According to Xu et al. (2007) the fusion of the genes that code for the domains AICARFT and IMPCH originating the PurH was favored during evolution once FAICAR, product of the AICARFT domain of PurH, is spontaneously converted into its precursor, AICAR. Therefore, the origin of PurH contributed to accelerate the conversion of FAICAR into IMP by the domain IMPCH. The hypothesis proposed by Xu et al. (2007) for the origin of PurH, implies that the domains AICARFT and IMPCH coded by two distinct genes was the ancestral condition of the PBP and therefore, organisms with the PurH in their genomes would have an adaptive advantage. Zhang, Morar, et al. (2008) speculated that although there is no tunnel or channel between the domains AICARFT and IMPCH of PurH, there is a predominance of positive charges between them, what favors the transfer of FAICAR from the domain AICARFT to the domain IMPCH, corroborating the suggestions made by Xu et al. (2007) for the origin of PurH. However, our results show that purV and purJ are functionally involved in the PBP in bacteria, like was proposed by Brown et al. (2011) for Archaea. The domains AICARFT and IMPCH of the human PurH produce peptides able to catalyze their respective enzymatic reactions (Rayl et al. 1996). These results indicate that AICARFT and IMPCH do not need to be fused to perform their catalytic reactions. Therefore, the fact that the domains AICARFT and IMPCH are coded by distinct genes in many living OTUs of the domains Archaea and Bacteria does not implicate that these two genes cannot catalyze the last two steps of the PBP. The experimental characterization of the peptides encoded by these genes will certainly bring more information on their catalytic mechanisms and evolution.

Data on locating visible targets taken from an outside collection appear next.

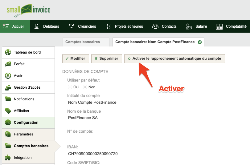Click the small invoice logo
This screenshot has height=165, width=250.
coord(28,10)
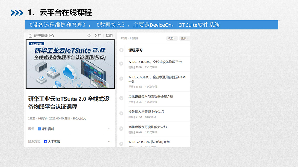Screen dimensions: 298x167
Task: Click play icon for WISE-EnSaaS lesson
Action: (121, 79)
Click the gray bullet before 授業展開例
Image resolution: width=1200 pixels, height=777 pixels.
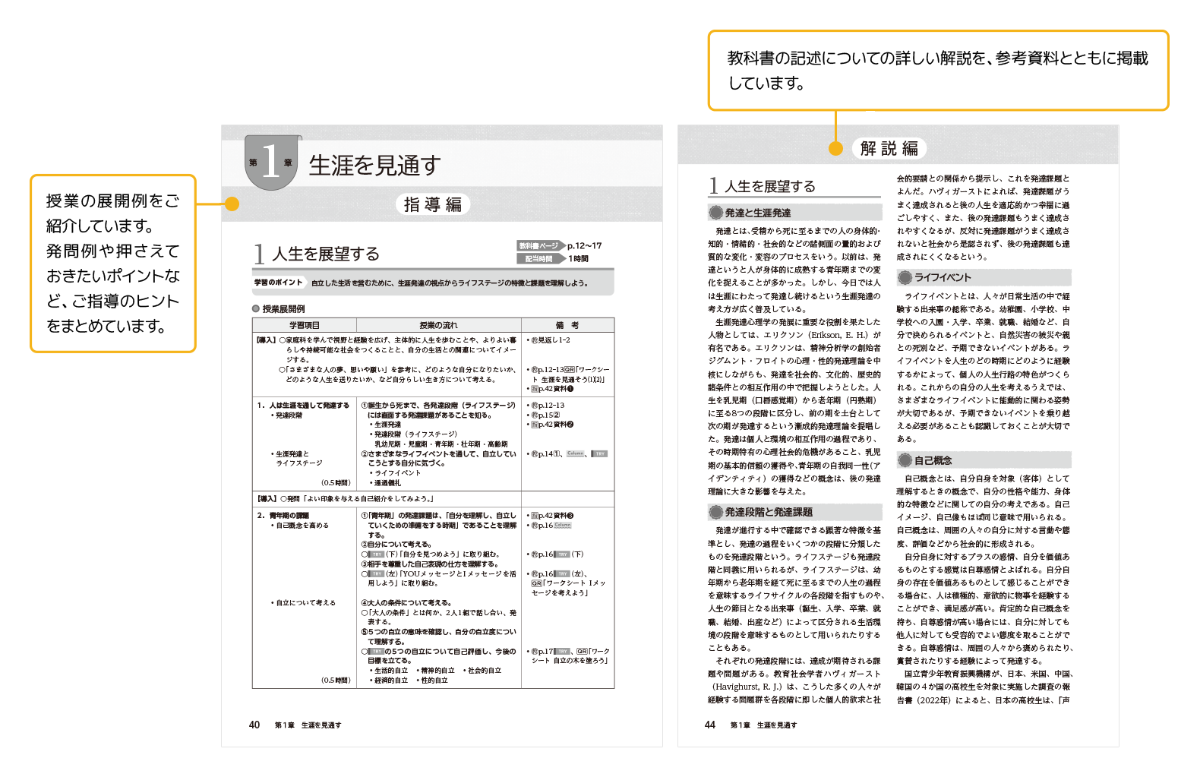pyautogui.click(x=256, y=309)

The molecular phylogeny of the PurOs indicates that the ancestral form of this enzyme was present in the common ancestor of the domains Archaea and Bacteria. An alternative hypothesis to the origin of bacterial PurOs would be the lateral transfer of an archaeal PurO to an ancient bacterium. But, in this case, the bacterial PurOs would have emerged within the group of archaeal PurOs in the phylogenetic tree, which was not the case. Based on these considerations, we inferred that the ancestral PurO was present in the common ancestor of Archaea and Bacteria. The absence of purO in the majority of the analyzed bacterial genomes would be the result of losses of this gene during species diversification in this domain. Taking these results into consideration, purO can no longer be considered a signature of the domain Archaea, as previously suggested (Graupner et al. 2002; Ownby et al. 2005; Zhang, Morar, et al. 2008; Zhang, White, et al. 2008; Armenta-Medina et al. 2014).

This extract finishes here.